Post by Rhino
I took a TGV train between Bern, Switzerland and Paris in late summer
1991. I'm very curious to know what the exact route would have been and
if the entire trip would was at TGV speeds.
It is entirely possible that the first part of the trip from Bern to
some point in France was at normal rail speeds at that time. Other parts
of the journey may also have been at normal or at least sub-TGV speeds.
I really don't recall any more.
I DO remember that even when the train seemed to be moving at its
quickest, it didn't seem to be going as fast as I had expected. But that
is probably because I had inappropriate expectations. I think I expected
to see the world looking blurry and for the train to be moving from
horizon to horizon in seconds; it certainly didn't go that fast.
I'm basically just trying to understand where the train went - I don't
recall any stops but there may well have been a very few - and how fast
the train was going at each stage of the journey.

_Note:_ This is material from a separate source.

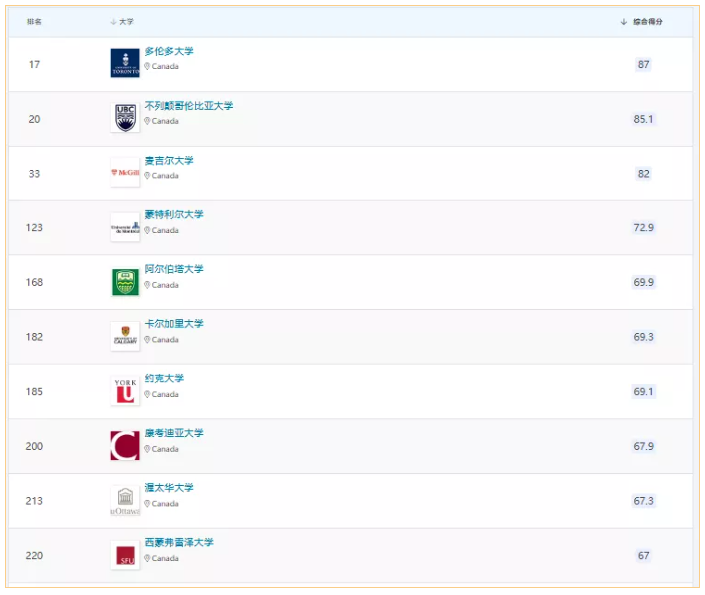
Task: Sort by the 排名 column header
Action: click(x=34, y=22)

I'm hoping that this newsgroup is full of train exports who can answer
this kind of question easily ;-)
I don't think a lot has changed since 1991. The TGV's were introduced in
Today the services are branded TGV Lyria, in 1991 they were branded
More information on the routing:
From Bern your train would have been routed via Neuchâtel, the border
near Pontarlier, Frasne, Dole and Dijon. Only the last stretch of the
journey (from the junction at Aisy-s.-Armaçon to just outside Paris Gare
de Lyon) would have been on the LGV Sud-Est.
For a map see here:
So regular line speeds (140-160 km/h) would have been reached on the
classic rail lines in both Switzerland and France. Back in 1991 the
maximum speed of the TGV's would have 270 km/h on the LGV. I think about
an hour was shaved off the journey time between Dijon and Paris when the
TGV's were introduced in 1987.
The TGV's used on the route to Switzerland via Dijon are the only ones
that haven't been upgraded to 300 km/h from the batch of TGV's that was
introduced in 1981.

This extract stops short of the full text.